Look through the data below. Show each line where the string "Alle" occurs.

### SUPPLIED RECORDS
_____

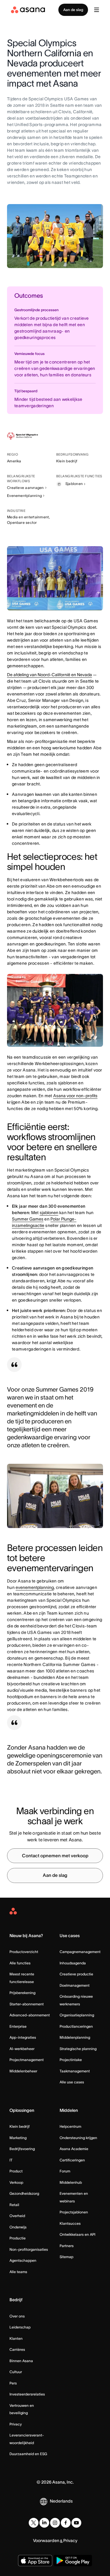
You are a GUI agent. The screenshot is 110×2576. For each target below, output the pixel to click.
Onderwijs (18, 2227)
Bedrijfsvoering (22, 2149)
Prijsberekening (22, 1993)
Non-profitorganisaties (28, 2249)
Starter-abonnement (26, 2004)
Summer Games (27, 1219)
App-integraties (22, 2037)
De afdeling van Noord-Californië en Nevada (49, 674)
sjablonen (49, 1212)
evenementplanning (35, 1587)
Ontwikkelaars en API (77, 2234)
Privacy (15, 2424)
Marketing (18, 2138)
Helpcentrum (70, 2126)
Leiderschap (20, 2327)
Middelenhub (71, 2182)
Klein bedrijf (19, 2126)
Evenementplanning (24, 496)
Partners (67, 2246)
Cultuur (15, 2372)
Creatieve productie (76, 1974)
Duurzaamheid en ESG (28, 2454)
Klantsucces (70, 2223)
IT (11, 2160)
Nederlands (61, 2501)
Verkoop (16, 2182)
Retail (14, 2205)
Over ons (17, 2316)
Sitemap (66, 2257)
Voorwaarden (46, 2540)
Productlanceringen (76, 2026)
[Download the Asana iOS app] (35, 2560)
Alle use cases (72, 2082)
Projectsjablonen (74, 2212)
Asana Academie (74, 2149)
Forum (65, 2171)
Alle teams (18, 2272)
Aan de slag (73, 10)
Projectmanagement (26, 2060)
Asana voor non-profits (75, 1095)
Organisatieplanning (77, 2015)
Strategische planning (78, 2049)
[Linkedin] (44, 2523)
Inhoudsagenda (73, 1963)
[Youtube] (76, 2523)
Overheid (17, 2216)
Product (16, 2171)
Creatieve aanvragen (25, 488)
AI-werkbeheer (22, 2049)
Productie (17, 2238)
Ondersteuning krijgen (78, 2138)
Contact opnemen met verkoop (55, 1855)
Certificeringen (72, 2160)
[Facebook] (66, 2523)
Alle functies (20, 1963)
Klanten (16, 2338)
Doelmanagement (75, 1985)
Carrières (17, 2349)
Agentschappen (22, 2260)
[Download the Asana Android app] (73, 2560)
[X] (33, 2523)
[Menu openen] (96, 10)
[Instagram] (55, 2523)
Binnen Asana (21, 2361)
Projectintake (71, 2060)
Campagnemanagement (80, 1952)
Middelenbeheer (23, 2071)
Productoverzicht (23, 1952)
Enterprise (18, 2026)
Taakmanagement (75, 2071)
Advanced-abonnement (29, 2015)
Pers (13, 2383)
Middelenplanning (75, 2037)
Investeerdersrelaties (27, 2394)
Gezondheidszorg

_____

### REPLY
Alle use cases (72, 2082)
Alle teams (18, 2272)
Alle functies (20, 1963)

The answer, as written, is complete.